Waży 5,4 tony i zawiera materiał wybuchowy o sile odpowiadającej ponad trzem tonom trotylu. Potężna bomba lotnicza z czasów II wojny światowej została odkryta na dnie Kanału Piastowskiego w Świnoujściu. Nurkowie z 8 Flotylli Obrony Wybrzeża rozpoczęli już wstępne przygotowania do zneutralizowania bomby nazywanej Tallboy.
– Z tak dużym niewybuchem nigdy wcześniej nie mieliśmy do czynienia – przyznaje kmdr ppor. Grzegorz Lewandowski, rzecznik 8 Flotylli Obrony Wybrzeża w Świnoujściu. Brytyjski Tallboy (w tłumaczeniu: Wysoki Chłopak) ma długość 6,4 metra i waży około 5,4 tony. Co ważniejsze, zawiera ona blisko 2,4 tony mieszanego materiału wybuchowego, który w przeliczeniu daje siłę równą ponad trzem tonom trotylu. Tallboy był jedną z największych bomb lotniczych II wojny światowej. Brytyjczycy używali ich m.in. do bombardowania schronów, w których stacjonowały niemieckie okręty podwodne. Egzemplarz odkryty w Świnoujściu przez 74 lata spoczywał zagrzebany w mule Kanału Piastowskiego. W jego sąsiedztwie codziennie przepływały miejskie promy, łączące wyspy Wolin i Uznam.

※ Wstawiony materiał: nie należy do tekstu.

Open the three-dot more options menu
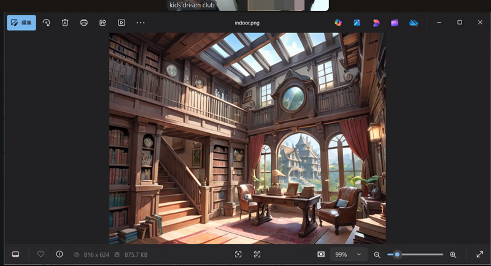The image size is (491, 266). [141, 23]
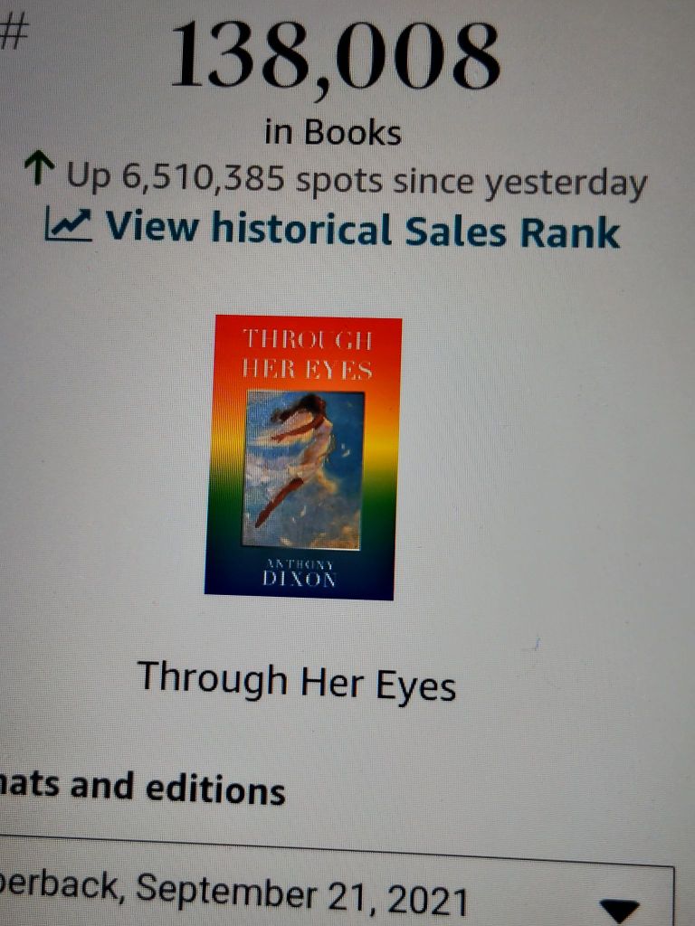Click the 'in Books' category label
The image size is (695, 926).
tap(333, 132)
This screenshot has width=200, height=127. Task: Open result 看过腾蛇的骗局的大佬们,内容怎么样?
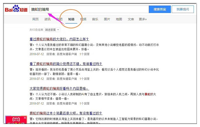[59, 39]
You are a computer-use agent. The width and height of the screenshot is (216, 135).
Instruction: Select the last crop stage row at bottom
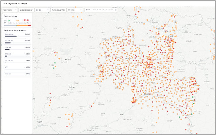click(x=17, y=75)
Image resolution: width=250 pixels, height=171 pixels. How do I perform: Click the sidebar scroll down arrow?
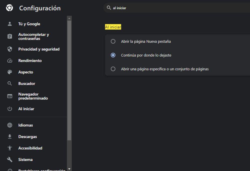[x=69, y=169]
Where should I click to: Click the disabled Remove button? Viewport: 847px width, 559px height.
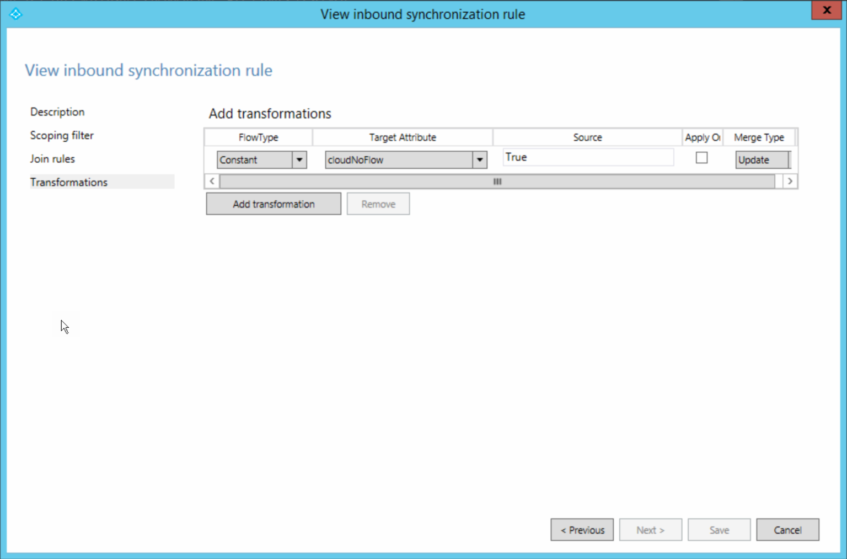(378, 204)
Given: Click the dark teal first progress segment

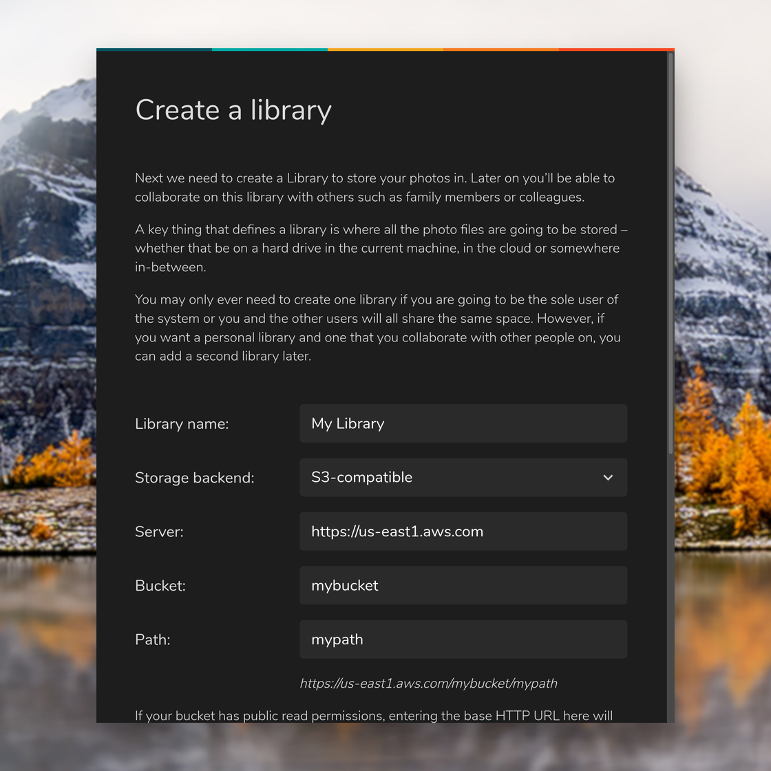Looking at the screenshot, I should 154,50.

Na ślad bomby natrafili pracownicy firmy pogłębiającej tor wodny Świnoujście – Szczecin. Informacja o znalezisku została przekazana marynarce wojennej. W tym tygodniu pod wodę zeszli nurkowie minerzy z 8 Flotylli Obrony Wybrzeża. – Przeprowadzili oględziny znaleziska i potwierdzili jego autentyczność– przyznaje kmdr ppor. Lewandowski. Dziś w szczecińskim Urzędzie Wojewódzkim zebrał się sztab kryzysowy. – Mamy kilka wariantów neutralizacji bomby, ale każdy wiąże się z określonymi komplikacjami. Wypracowanie najlepszej metody wymaga jeszcze szeregu analiz – przyznaje rzecznik 8 FOW.

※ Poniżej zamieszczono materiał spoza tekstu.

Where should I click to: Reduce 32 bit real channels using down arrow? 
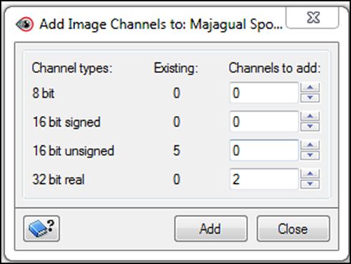310,184
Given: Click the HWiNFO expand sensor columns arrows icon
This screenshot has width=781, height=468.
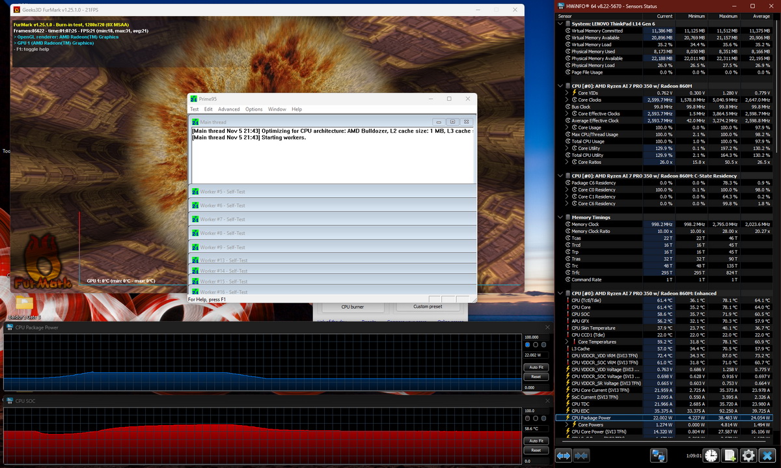Looking at the screenshot, I should pos(564,455).
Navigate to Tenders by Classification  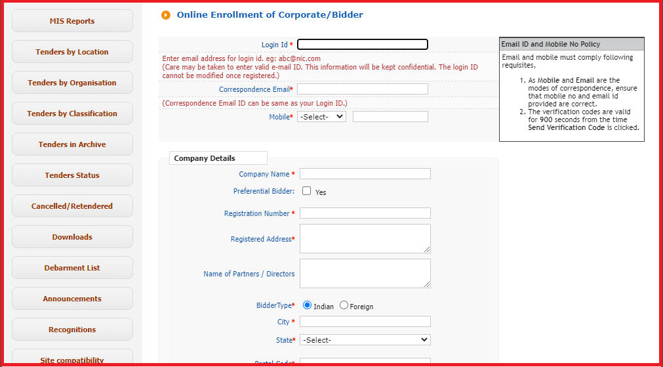click(72, 114)
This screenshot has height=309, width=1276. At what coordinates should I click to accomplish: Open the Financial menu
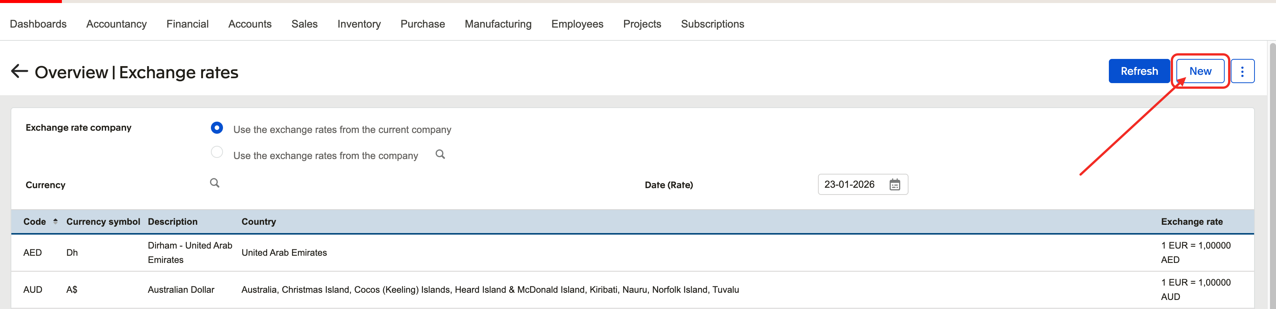click(187, 24)
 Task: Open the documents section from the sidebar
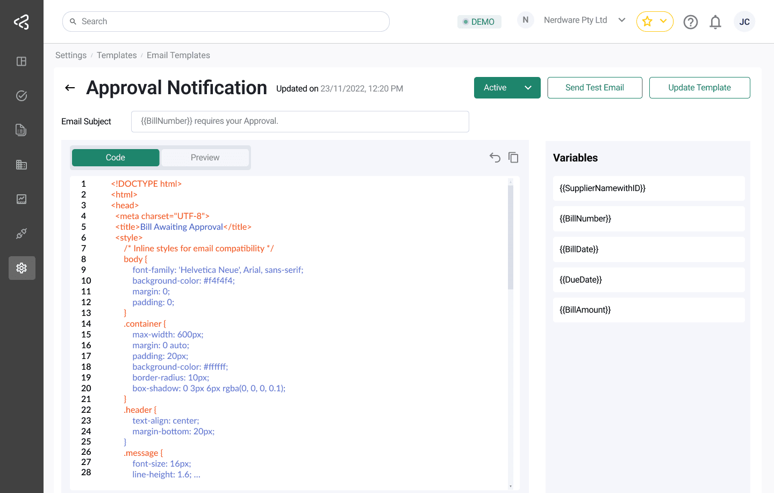click(x=22, y=130)
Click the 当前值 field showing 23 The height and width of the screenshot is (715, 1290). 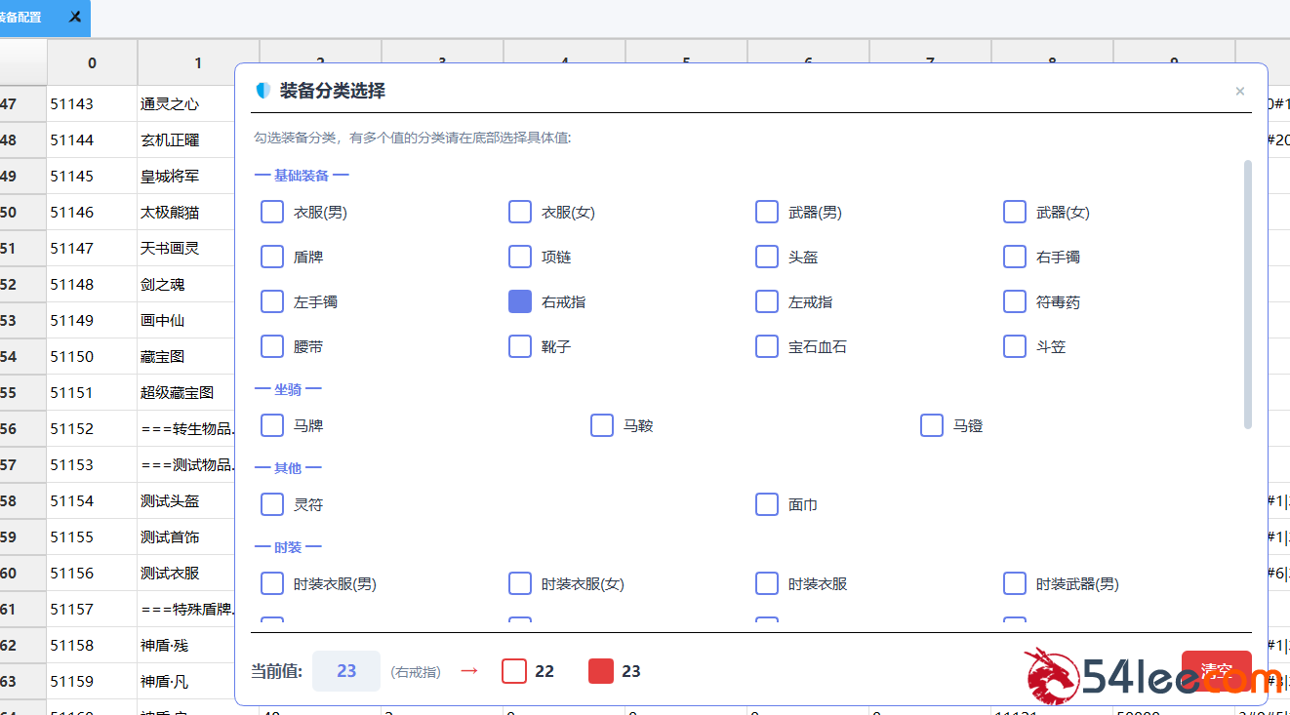(x=345, y=671)
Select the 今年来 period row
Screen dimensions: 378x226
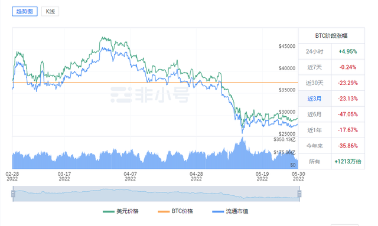tap(331, 146)
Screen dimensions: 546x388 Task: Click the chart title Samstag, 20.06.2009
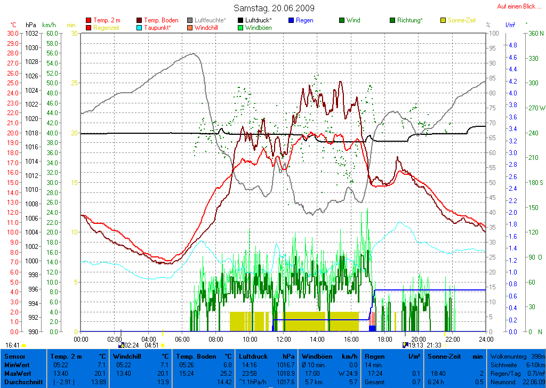[x=274, y=8]
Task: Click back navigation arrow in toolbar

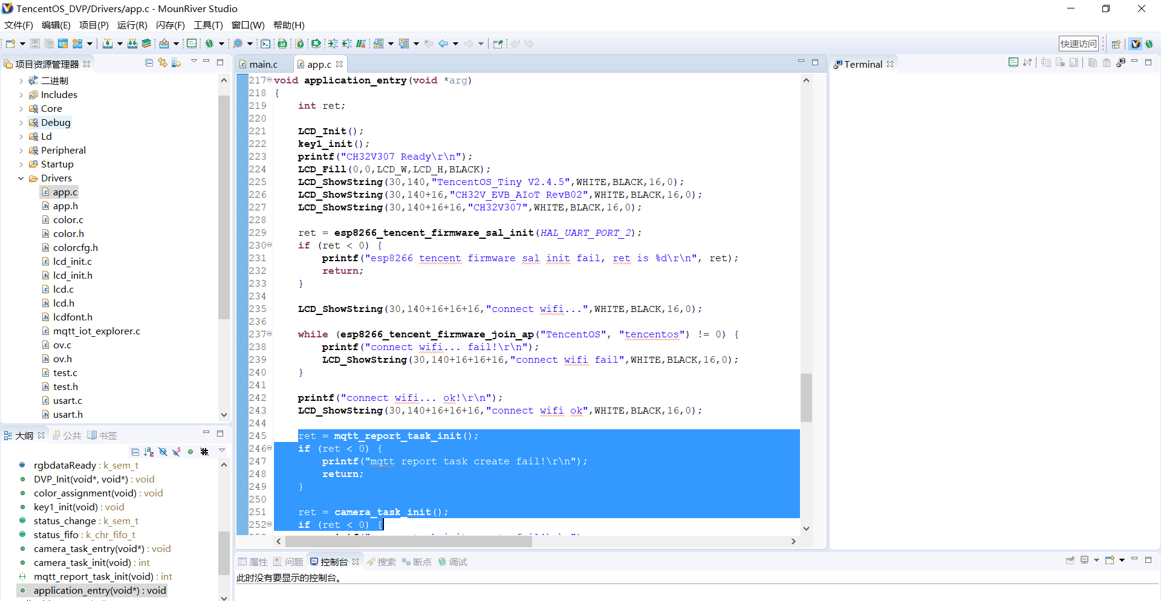Action: pos(443,44)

Począwszy od sierpnia marynarze ze świnoujskiej flotylli przeprowadzili już dwie operacje niszczenia niewybuchów odkrytych podczas prac przy torze do Szczecina. Stara amunicja znaleziona na Zalewie Szczecińskim oraz Kanale Piastowskim była umieszczana na okręcie, przerzucana na jeden z morskich poligonów i niszczona. Ale odkryte wcześniej niewybuchy były dużo mniejsze. Teraz czeka ich jednak znacznie poważniejsze wyzwanie. Z pewnością niszczenie bomby będzie się wiązało z ewakuacją sporej liczby mieszkańców. – Zbyt wcześnie jednak, by mówić o szczegółach. Jesteśmy dopiero po pierwszym, wstępnym spotkaniu – informuje Agnieszka Muchla z Urzędu Wojewódzkiego w Szczecinie i dodaje: – Mieszkańcy Świnoujścia i turyści nie powinni się niepokoić. Bomba przeleżała na dnie kanału dziesiątki lat. Jest mało prawdopodobne, by teraz samoistnie eksplodowała. Odkrycie bomby nie spowoduje przerw w kursowaniu promów.
Stare niewybuchy w Świnoujściu i okolicach odkrywane są regularnie. Na przełomie lat 30. i 40. Niemcy stworzyli w mieście bazę Kriegsmarine z zapleczem szkoleniowym i potężnym arsenałem. Pod koniec wojny uciekając przed Armią Czerwoną zatopili sporą część amunicji. Samo miasto w marcu i kwietniu stało się celem alianckich nalotów. 16 kwietnia 1945 roku brytyjskie bombowce zdołały poważnie uszkodzić pancernik „Lȕtzow”, który cumował na obecnym Kanale Piastowskim. Odkryta teraz bomba Tallboy to najpewniej pozostałość po tamtym ataku.